Sergey Brin, co-founder of Google, has pledged millions of dollars to fund a new research project investigating genetic and environmental factors that contribute to the development of Parkinson's disease.
Mr Brin will pay for 10,000 Parkinson's sufferers to have their genomes sequenced by the company 23andMe, a commercial enterprise co-founded by his wife Anna Wojcicki that offers a DNA screening service to look for genes associated with 106 hereditary disorders such as breast cancer and diabetes. The genetic information from Parkinson's patients will be compared with genomes from healthy individuals (other 23andMe customers who have given their consent) in order to try and identify new gene variants that predispose people to Parkinson's. Participants will also fill in questionnaires online about their lifestyle and details of their medical condition in the hope of pinpointing environmental triggers for the disease.
Patients will be recruited to the scheme through the US-based Parkinson's charities, the Parkinson Institute and the Michael J. Fox Foundation for Parkinson's Research. Britons can only currently participate if they are registered with one of these charities.
Parkinson's disease is a progressive neurodegenerative disorder that affects movements such as walking, talking and writing. In most cases symptoms do not appear until the individual is in their 50s or older, although it is sometimes seen in younger people. Around 120,000 people in the UK have Parkinson's and around 1.5 million in the US. No single cause has been identified, and most scientists believe that many factors play a role in its development. Nine genes that predispose individuals to Parkinson's have already been identified, including a variant of the LRRK2 gene. Mr Brin discovered that he carries the LRRK2 gene variant when he had his genome sequenced by 23andMe last year, prompting him to invest in the new research scheme. His mother also has Parkinson's.
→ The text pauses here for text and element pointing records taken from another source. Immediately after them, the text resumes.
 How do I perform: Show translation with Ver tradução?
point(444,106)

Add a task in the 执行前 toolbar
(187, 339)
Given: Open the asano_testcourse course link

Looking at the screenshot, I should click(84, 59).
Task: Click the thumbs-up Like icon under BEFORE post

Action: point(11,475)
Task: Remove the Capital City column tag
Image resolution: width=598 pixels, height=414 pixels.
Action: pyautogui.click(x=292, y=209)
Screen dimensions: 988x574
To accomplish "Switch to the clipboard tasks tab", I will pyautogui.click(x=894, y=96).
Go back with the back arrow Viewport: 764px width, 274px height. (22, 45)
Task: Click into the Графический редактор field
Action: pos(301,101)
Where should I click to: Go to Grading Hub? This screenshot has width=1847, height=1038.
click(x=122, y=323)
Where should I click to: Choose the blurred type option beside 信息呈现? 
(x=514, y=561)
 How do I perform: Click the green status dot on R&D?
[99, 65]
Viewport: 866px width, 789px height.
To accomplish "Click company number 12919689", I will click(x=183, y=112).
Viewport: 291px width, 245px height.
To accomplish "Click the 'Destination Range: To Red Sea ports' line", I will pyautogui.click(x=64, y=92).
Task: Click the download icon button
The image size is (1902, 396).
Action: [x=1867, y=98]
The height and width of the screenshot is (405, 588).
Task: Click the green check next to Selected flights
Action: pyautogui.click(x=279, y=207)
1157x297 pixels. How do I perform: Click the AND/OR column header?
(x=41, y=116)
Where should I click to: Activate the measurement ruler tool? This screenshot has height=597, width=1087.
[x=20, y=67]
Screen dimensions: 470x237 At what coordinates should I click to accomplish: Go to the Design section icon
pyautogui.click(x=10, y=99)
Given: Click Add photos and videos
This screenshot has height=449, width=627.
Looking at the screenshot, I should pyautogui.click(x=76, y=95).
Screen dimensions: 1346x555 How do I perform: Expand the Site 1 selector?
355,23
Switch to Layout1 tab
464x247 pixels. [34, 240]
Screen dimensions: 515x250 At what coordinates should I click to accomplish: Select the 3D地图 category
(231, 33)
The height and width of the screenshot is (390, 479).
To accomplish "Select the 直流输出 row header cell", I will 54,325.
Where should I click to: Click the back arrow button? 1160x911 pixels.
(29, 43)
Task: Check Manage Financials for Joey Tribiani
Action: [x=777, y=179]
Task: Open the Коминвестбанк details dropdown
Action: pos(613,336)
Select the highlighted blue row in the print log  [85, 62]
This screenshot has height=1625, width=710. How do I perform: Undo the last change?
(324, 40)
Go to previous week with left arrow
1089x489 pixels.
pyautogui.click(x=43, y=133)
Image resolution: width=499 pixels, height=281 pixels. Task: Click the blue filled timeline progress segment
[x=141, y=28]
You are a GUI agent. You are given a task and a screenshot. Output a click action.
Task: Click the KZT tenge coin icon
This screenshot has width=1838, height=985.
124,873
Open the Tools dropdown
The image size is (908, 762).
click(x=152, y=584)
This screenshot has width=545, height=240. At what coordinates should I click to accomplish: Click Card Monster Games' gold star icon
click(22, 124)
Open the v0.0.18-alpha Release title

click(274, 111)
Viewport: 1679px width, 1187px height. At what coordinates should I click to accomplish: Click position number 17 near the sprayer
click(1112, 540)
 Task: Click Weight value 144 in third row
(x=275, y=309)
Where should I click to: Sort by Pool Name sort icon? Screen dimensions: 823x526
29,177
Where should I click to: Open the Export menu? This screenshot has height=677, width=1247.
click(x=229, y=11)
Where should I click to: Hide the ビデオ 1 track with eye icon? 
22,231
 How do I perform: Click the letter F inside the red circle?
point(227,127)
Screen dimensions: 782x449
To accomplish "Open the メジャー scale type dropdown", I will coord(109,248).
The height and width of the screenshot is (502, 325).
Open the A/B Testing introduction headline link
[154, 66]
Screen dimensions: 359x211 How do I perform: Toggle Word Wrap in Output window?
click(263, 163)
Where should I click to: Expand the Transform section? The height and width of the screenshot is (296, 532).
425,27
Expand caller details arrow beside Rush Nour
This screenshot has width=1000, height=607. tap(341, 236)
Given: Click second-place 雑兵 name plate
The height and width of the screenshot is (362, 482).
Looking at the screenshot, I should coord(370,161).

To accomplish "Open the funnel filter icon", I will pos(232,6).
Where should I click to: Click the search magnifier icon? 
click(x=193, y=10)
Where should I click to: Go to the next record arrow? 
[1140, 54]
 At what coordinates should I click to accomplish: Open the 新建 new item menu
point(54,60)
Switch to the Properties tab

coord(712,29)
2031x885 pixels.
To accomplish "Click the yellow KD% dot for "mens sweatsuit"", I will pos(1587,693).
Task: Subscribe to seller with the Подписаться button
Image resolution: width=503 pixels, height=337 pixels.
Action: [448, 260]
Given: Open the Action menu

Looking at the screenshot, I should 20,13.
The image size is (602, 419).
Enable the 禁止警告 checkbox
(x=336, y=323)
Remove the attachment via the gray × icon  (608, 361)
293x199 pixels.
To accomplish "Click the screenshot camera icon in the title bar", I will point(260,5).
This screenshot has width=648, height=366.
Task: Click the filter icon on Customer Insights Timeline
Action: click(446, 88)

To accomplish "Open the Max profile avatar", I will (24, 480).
Identifying the underlying causes of Parkinson's will help the development of treatments for the disease. Mr Brin said: 'I kind of give myself 50-50 odds of getting Parkinson's in 20 or so years, 25 years...But I also give it a 50-50 shot of medicine catching up to be able to deal with it'.
The scheme, however, is controversial, as study participants are obliged to pay a token fee towards the sequencing of their genome - $25 for a service that would normally cost $399, with Mr Brin footing the rest of the bill. It is not usual to have to pay to be involved in medical research, but Ms Wojcicki explained to The Times newspaper: 'We want to screen individuals who take an interest, so having some sort of barrier where they pay a nominal amount should weed out the individuals who just pick it up because it's free... We want to make sure it's a community of individuals who are really vested.' There are concerns the fee will introduce a social bias into the selection of participants, and also that the self-reported questionnaire will produce unreliable information.